COLLINS: Yes, so, Roger Stone has said for months publicly that he wants to testify in front of a committee. He's doing so in a closed hearing, even though he said he wants to do it in a public hearing, on July 24, he told CNN yesterday.

And here's a statement he issued: "I'm confident that Podesta most likely repeated his lie that I knew in advance about the hacking of his e-mails, and I'm anxious to rebut this falsehood. I'm still unhappy that my testimony will not be in public, but I believe it is more important to resolve the issue of Russia collusion with the Trump campaign, which I believe was not existent."

BALDWIN: Meantime, Kaitlan, just quickly, on Paul Manafort, the former Trump campaign chair. He has registered as a foreign agent. Can you give me some context to that?

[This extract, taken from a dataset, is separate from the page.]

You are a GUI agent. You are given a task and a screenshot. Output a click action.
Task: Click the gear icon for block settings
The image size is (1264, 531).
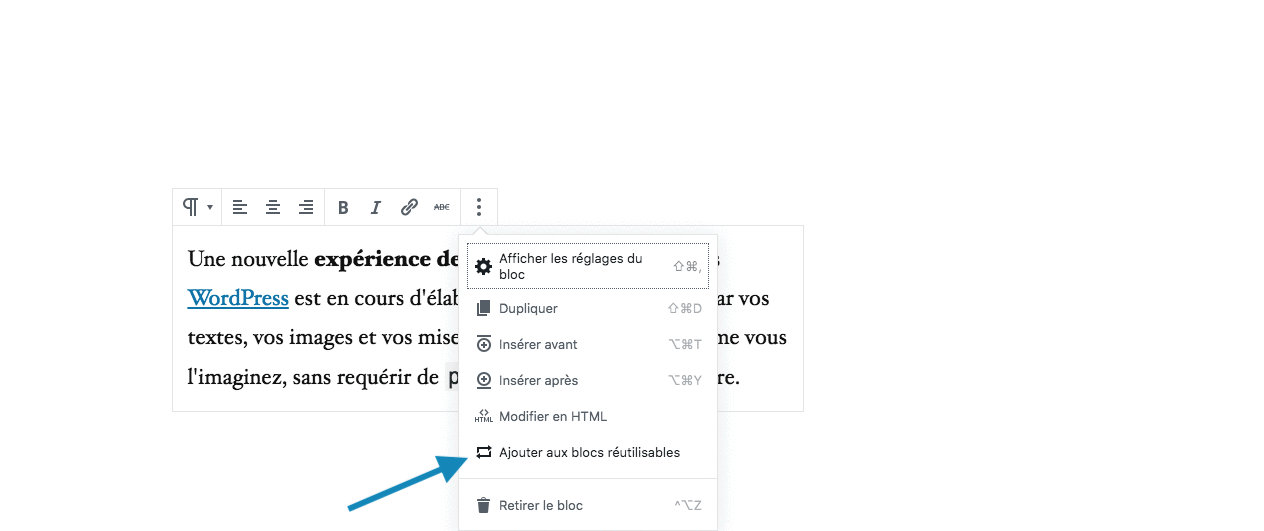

COLLINS: Yes, Paul Manafort has registered as a foreign agent. His firm received over $17 million from a pro-Russia group that was in Ukraine for a few years, and he retroactively filed those documents with the Department of Justice thanks .

Now, as you will remember, he was the Trump campaign chairman for a few months in 2016, though Press Secretary Sean Spicer, has tried to distance him from the campaign, saying he played a very limited role for a very limited amount of time, though he was the chairman of the Trump campaign.

BALDWIN: All right, Kaitlan, thank you so much at the White House for us this afternoon.

So, you heard the latest on the House investigation there.

Our own Manu Raju up on Capitol Hill actually caught up with the co- chair of the Senate investigation into Russia.

Here what was Senator Richard Burr had to say moments ago.

(BEGIN VIDEO CLIP) MANU RAJU, CNN SENIOR POLITICAL CORRESPONDENT: Do you believe we're any closer to that key central question about collusion at this point?

SEN. RICHARD BURR (R), NORTH CAROLINA: Well, I would only say that there have been comments, public comments, that suggest that there's been no overwhelming evidence to suggest that there was collusion.

But we have to chase down every potential -- every potential pathway that we see.